◆ Task list:
[1] According to the passage on consciousness, what was Confucius most concerned about?
[2] Reproduce everything in the passage on consciousness from "Meditation for its" down to "the same everywhere.".

◆ Selected excerpt:
* * *
Altered consciousness via drugs is still within the realm of conditioned mind, and are ultimately rejected by the authentic spiritual practitioner.

Meditation for its own sake is a valid approach, but is only employed for certain beneficial side effects, such as you have described. But in terms of Higher Consciousness, it alone is insufficient. It is only the intuitive pathway to the transformative spiritual experience we call Nirvana, Enlightenment, Satori, etc. So while it is true that there are 'hundreds of types of meditative practices', there is still only one Reality. Buddhists talk about the 10,000 paths to enlightenment, and Hindus talk about the saltiness of the sea being the same everywhere.

But you have pointed to just enough info to indicate that consciousness is what defines the material world, and not the other way around.

*It was morality which Confucius was most concerned about, while the mystic Lao tse pointed deeper to man's original nature. The Taoist metaphor for this natural state is The Uncarved Block, being a blank piece of wood prior to the carver (ie society) putting the first mark into it.

And when Yeshu told the Jews:


'Unless you turn and become as little children, you will not enter into Paradise'

He was saying that unless man turns away from society's dualistic moral teaching of good vs evil, and turn inward to his true, original nature, he will not realize true happiness. Children, in their natural state of mind, tend to see things without passing judgment over them. IOW, they simply see things as they are, rather than how our social indoctrination dictates how they should be according to moral codes.


"'Altered state of consciousness' is a gross misnomer."

dictionary.com

"
altered state of consciousness
noun
1.
* * *
◆ Data extract:
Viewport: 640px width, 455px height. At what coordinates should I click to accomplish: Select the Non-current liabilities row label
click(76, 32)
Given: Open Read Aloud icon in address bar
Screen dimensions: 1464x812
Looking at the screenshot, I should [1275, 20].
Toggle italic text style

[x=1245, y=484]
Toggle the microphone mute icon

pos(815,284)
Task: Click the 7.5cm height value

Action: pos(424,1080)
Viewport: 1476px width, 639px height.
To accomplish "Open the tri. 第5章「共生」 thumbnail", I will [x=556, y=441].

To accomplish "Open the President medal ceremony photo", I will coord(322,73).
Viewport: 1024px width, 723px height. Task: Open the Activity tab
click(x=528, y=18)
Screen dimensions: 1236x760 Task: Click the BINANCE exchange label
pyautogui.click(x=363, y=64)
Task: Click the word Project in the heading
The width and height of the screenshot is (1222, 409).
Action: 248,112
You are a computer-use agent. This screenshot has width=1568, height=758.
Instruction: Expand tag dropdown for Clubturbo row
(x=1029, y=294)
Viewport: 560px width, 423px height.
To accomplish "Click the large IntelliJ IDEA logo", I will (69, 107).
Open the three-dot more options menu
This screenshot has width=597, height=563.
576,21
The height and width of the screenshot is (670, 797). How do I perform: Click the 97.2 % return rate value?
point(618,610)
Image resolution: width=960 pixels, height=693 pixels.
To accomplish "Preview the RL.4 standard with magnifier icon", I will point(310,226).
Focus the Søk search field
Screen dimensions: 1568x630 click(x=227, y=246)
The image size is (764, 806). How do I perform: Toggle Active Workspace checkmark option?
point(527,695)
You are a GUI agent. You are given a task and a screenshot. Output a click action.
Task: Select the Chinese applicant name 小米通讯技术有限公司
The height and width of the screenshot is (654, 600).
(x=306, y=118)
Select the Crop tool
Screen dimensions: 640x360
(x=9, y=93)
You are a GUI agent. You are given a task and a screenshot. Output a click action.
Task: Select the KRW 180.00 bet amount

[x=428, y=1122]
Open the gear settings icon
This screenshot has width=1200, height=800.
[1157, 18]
* * *
◆ Outputs by task:
[1] Morality.

[2]
Meditation for its own sake is a valid approach, but is only employed for certain beneficial side effects, such as you have described. But in terms of Higher Consciousness, it alone is insufficient. It is only the intuitive pathway to the transformative spiritual experience we call Nirvana, Enlightenment, Satori, etc. So while it is true that there are 'hundreds of types of meditative practices', there is still only one Reality. Buddhists talk about the 10,000 paths to enlightenment, and Hindus talk about the saltiness of the sea being the same everywhere.